Angra dos Reis - Depois de perceber que o cerco contra ele estava se fechando, pois os agentes da 166ª DP estavam em seu encalço, o empresário Cleiton Perucio Candido da Silva, de 33 anos, se entregou à polícia no último dia 20, sexta-feira. Cleiton, que é proprietário de uma empresa de metalurgia na Banqueta, é investigado pelo envolvimento com a facção criminosa Comando Vermelho (CV). Ele teve a prisão temporária decretada no último dia 18 de março, ao ser apontado pela polícia como o maior produtor de peças para armas, inclusive de silenciadores para o CV.
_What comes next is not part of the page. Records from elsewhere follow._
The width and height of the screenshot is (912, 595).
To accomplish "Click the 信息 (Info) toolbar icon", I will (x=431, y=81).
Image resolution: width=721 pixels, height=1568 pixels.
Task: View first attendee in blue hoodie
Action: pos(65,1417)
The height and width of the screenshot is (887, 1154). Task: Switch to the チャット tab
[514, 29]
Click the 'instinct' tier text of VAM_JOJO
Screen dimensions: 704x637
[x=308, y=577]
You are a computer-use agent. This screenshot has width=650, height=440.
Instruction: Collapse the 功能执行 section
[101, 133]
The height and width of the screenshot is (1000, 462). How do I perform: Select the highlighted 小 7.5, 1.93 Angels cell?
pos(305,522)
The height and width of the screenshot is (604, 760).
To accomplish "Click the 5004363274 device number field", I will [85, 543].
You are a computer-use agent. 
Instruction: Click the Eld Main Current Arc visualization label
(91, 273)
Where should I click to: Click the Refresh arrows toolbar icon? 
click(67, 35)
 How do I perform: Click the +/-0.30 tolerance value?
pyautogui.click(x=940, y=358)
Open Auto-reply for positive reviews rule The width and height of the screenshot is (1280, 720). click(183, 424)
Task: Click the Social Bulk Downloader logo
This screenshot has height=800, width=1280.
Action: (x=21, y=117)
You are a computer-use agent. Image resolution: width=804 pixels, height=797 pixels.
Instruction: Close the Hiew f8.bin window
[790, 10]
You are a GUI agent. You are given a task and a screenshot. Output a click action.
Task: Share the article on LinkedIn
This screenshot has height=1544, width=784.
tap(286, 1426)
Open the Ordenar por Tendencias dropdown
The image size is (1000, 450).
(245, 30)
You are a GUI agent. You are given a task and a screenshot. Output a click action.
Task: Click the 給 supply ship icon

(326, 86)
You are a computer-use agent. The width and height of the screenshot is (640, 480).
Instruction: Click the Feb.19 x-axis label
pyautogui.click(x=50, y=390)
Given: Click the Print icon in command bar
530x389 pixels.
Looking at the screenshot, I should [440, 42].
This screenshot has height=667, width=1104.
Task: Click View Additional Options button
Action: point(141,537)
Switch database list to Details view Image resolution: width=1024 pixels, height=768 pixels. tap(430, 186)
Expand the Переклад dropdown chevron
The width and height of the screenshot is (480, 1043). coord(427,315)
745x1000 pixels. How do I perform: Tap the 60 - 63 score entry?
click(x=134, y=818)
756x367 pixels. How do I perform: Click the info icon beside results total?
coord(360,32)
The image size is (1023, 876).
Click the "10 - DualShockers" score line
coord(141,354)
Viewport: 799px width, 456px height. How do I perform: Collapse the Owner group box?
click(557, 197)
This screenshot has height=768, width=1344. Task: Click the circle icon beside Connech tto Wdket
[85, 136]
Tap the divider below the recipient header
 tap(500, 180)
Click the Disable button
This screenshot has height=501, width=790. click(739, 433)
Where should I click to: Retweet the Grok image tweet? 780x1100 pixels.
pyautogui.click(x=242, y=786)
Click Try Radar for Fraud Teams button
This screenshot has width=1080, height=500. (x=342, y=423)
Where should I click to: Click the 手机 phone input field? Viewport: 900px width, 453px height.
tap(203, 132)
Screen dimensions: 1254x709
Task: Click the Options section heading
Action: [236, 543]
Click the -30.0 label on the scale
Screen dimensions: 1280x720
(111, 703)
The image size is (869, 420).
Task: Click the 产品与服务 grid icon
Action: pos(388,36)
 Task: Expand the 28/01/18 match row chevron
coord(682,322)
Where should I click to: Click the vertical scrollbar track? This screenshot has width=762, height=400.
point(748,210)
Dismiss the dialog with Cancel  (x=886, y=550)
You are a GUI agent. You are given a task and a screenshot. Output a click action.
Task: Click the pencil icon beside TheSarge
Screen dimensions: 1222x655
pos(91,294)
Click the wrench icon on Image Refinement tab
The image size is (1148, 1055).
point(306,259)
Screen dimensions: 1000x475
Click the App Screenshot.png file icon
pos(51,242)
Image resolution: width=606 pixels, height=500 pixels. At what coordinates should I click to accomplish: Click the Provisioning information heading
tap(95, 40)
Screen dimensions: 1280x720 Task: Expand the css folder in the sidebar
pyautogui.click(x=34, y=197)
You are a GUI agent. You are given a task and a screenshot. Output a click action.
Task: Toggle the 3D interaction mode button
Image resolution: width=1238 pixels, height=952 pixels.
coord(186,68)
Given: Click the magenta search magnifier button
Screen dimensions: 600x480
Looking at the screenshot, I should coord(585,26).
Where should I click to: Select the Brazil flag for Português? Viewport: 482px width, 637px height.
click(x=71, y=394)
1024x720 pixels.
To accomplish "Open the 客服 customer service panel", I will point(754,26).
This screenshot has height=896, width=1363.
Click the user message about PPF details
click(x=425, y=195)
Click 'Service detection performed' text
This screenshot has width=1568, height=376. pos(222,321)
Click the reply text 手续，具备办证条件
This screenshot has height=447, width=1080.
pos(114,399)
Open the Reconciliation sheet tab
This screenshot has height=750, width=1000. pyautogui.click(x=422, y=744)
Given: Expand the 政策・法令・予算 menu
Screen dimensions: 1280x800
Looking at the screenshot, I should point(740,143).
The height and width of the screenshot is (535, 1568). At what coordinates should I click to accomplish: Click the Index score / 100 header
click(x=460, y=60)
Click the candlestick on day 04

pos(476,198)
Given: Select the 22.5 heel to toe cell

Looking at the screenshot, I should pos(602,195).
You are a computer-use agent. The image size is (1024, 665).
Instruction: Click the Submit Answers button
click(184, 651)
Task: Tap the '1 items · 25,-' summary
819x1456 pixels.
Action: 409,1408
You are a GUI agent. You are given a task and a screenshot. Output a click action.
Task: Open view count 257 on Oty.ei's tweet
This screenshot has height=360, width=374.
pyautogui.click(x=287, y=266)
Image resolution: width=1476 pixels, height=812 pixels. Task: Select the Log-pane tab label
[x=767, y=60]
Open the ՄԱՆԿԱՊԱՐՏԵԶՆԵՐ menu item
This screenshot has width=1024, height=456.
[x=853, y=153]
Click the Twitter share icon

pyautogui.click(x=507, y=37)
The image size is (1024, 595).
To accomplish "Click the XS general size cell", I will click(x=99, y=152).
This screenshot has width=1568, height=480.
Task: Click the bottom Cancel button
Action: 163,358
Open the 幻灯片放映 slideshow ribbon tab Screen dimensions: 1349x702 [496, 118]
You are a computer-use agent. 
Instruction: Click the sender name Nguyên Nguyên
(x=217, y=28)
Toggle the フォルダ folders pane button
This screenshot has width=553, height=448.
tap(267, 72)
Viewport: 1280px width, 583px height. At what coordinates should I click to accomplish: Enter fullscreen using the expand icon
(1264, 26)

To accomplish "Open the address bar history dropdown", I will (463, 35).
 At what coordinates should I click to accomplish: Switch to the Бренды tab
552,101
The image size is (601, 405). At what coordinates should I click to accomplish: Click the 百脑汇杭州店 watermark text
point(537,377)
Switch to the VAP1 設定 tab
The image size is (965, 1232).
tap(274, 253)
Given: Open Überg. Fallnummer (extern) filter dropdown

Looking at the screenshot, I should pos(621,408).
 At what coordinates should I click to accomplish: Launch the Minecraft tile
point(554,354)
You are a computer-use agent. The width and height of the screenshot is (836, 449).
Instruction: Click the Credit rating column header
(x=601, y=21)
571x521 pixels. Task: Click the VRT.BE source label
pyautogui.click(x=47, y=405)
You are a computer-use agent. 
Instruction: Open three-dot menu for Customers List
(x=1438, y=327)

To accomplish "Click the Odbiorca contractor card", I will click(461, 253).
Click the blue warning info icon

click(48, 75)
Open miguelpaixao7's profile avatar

Após tomar ciência de seu mandado de prisão, Cleiton fugiu imediatamente, não sem antes ocultar provas e ameaçar testemunhas. O nome dele e dos demais envolvidos no esquema veio à tona no decorrer da investigação do assassinato do Policial Civil Elber de Freitas Fares, 50 anos, executado a tiros no dia 31 de agosto de 2025, no Balneário, ao sair de uma igreja com seu filho.


No dia 11 de março, quarta-feira, os policiais já haviam prendido Igor da Silva Moreira, de 43 anos, apontado pelas investigações como o gerente de uma estrutura voltada à fabricação, manutenção e circulação de armamento de guerra, incluindo fuzis, destinado ao tráfico do CV, que para isso usaria a fábrica do empresário. Mas eles não eram os únicos investigados.
Na manhã do último dia 20 de março, numa sexta-feira, os agentes da 166ª DP também prenderam Luiz Henrique Nascimento de Oliveira, conhecido como “PH”, de 18 anos, e Gabriel da Silva Pinto, de 20 anos, em cumprimento a mandados de prisão temporária. Um foi preso nos Predinhos da Glória e o outro no Cais de Turismo, pois trabalha em um restaurante na Ilha da Gipóia.Uma fonte informou à nossa reportagem que as investigações prosseguem com o objetivo de desarticular integralmente o grupo criminoso investigado e concluir a responsabilização penal de todos os envolvidos.